Hello, I'm doing a website like this one and I would need some help. I'm going to do it simpler at first so it's easier to program. The format will have legacy cards under 0.3 as legal. So the maximum deck price would be around 10.
The first thing that has to be done is a database saving all the legal cards. For that I have done a python script that loops through the gatherer pages. Once I have the cardName I go to a different website and scrape it again for the price. If the card already exists the price is updated. This script should be run at the beginning of each month to update the legal cards for the format. That can be done with a cronjob in the server.
Next I've thought about doing the web in php and queriying the database for single cards, multiple cards in a copy paste way and in a file browsing way for .txt files. I haven't got into this yet.
Any help is appreciated. I would like suggestions as to how accelerate the updating of the prices as right now it would take around 8 hours to update the 17k cards that are in legacy. This only has to be done once a month but still I think it could be improved.

• [RECORDS SUPPLIED]:
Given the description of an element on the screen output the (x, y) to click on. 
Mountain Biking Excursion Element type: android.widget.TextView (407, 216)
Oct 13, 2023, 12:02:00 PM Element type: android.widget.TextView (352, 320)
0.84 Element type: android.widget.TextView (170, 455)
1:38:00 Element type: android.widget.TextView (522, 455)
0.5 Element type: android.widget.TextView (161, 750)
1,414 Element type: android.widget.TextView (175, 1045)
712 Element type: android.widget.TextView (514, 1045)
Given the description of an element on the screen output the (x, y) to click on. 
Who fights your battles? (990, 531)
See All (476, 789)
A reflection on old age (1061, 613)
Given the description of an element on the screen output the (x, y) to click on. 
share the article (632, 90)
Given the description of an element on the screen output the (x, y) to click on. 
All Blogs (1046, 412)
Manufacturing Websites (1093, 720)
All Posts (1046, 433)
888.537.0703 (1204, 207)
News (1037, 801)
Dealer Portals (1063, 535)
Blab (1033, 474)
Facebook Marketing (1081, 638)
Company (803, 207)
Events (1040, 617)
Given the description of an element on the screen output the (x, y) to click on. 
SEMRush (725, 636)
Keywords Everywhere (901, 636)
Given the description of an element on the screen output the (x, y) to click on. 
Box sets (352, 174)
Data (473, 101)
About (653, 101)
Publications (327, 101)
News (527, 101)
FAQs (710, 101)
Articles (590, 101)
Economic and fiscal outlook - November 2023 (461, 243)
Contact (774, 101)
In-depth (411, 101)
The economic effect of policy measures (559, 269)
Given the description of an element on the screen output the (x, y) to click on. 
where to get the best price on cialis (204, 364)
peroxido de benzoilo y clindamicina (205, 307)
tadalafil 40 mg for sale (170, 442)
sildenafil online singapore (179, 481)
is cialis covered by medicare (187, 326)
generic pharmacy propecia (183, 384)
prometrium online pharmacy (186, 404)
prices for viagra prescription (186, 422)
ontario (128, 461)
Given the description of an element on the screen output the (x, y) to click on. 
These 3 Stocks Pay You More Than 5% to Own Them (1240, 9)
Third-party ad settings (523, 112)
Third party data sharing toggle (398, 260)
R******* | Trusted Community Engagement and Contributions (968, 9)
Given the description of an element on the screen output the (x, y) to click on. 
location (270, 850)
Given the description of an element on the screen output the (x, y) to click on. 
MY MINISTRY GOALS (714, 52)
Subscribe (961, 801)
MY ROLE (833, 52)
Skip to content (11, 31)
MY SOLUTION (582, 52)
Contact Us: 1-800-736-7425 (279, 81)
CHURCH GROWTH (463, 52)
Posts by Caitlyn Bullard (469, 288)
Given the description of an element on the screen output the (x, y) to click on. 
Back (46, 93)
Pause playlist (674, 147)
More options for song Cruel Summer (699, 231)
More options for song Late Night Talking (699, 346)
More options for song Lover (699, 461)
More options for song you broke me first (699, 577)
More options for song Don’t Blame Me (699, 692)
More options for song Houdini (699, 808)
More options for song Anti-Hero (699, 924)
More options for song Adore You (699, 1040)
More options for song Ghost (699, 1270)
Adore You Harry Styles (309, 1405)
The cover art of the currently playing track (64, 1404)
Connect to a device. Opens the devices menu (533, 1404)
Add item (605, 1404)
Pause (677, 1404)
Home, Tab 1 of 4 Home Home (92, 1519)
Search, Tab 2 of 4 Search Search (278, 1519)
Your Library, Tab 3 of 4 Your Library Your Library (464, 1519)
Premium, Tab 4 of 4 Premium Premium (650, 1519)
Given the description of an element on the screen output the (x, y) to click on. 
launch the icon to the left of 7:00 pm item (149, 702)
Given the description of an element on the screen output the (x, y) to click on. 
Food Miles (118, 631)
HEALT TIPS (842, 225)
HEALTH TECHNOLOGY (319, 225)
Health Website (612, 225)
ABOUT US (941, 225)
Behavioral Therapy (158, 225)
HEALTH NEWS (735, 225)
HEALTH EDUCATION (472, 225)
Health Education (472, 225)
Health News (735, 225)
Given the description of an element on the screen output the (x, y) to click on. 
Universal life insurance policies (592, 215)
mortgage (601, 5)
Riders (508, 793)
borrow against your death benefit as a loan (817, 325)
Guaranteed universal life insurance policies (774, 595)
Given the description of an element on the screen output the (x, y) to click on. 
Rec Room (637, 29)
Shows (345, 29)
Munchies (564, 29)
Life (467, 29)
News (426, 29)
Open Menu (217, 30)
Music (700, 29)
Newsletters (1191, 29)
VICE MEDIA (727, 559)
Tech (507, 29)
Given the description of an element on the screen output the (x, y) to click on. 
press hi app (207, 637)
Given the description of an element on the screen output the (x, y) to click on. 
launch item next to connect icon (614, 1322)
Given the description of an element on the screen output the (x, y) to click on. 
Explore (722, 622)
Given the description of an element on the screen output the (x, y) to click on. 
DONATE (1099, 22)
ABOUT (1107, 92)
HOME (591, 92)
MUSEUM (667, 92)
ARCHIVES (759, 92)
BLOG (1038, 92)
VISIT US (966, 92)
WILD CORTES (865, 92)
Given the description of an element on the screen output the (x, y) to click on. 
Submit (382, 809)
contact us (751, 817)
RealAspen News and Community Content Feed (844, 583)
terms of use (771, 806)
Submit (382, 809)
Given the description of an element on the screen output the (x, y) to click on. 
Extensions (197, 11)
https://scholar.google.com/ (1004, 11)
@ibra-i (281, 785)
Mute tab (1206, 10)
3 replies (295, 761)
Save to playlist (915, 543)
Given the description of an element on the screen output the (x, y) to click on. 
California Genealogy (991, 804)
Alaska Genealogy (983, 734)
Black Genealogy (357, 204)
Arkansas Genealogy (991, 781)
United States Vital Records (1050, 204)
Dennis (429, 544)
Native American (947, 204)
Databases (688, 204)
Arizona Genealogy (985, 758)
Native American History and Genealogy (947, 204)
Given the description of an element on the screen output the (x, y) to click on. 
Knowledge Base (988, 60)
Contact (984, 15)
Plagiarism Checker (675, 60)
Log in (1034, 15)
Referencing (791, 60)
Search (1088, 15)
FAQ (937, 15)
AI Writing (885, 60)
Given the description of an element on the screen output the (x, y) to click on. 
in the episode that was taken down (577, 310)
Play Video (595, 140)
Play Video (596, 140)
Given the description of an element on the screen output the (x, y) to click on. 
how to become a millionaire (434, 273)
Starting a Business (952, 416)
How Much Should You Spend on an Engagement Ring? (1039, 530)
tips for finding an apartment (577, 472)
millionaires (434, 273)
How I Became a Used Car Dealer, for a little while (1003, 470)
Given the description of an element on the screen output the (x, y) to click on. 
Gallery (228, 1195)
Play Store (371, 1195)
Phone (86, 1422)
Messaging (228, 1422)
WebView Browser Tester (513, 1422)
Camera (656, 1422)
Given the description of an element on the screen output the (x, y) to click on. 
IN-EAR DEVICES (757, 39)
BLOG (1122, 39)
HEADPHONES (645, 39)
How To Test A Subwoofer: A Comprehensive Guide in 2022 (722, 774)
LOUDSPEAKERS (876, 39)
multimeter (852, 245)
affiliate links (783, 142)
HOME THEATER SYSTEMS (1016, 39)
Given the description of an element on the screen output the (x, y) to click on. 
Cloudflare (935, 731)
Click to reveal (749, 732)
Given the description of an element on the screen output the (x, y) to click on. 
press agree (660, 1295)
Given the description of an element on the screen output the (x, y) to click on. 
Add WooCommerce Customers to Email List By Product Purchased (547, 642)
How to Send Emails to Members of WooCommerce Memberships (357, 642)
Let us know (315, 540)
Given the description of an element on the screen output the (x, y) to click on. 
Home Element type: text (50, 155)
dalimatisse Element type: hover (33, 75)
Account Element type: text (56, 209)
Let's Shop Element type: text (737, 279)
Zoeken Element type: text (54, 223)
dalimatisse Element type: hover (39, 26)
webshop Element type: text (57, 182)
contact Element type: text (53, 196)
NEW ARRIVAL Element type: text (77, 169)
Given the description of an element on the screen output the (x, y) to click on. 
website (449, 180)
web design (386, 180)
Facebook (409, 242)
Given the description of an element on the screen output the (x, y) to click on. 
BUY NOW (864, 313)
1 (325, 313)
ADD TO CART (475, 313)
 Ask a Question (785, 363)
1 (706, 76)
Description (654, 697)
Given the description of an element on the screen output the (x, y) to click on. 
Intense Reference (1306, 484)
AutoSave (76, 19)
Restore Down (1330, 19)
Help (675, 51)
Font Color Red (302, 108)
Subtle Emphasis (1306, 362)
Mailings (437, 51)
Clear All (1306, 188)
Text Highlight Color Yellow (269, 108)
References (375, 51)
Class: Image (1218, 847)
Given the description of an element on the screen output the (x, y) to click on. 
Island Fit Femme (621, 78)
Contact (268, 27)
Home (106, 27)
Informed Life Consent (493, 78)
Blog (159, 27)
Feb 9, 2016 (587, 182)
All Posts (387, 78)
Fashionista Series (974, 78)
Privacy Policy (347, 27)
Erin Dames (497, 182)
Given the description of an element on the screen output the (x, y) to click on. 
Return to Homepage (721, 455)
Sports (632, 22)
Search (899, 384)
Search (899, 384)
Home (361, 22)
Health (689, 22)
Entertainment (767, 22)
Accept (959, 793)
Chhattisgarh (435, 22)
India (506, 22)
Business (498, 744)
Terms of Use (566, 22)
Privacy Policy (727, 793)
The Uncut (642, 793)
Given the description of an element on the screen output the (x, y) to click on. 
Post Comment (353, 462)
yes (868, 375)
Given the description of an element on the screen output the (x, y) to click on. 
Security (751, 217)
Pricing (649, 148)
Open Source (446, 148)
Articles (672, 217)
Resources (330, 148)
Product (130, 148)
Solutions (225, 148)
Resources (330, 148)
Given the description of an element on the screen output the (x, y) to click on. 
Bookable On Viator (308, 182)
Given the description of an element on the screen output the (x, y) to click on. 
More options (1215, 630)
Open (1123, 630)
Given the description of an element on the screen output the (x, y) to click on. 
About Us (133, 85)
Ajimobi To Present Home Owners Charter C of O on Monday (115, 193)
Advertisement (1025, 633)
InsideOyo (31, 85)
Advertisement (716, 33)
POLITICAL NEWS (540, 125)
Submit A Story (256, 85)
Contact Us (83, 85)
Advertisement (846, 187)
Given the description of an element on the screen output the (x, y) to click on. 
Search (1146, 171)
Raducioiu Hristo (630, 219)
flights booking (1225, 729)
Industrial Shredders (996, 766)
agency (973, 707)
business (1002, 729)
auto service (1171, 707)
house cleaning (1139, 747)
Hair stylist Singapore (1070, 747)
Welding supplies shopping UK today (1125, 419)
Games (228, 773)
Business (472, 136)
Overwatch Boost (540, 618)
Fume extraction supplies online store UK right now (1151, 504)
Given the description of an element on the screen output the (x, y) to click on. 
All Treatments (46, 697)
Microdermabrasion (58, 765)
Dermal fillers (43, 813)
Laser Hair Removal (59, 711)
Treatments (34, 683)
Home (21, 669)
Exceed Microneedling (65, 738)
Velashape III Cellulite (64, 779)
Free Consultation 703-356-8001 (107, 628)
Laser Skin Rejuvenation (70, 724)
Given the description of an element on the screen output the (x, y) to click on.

• [STATED PROBLEM]:
Copy the forum post about the legacy card price database word for word, starting at "Hello, I'm doing" and ending at "be around 10.". The items come from a separate source and are unrelated to the forum post.

• [EXERCISE SOLUTION]:
Hello, I'm doing a website like this one and I would need some help. I'm going to do it simpler at first so it's easier to program. The format will have legacy cards under 0.3 as legal. So the maximum deck price would be around 10.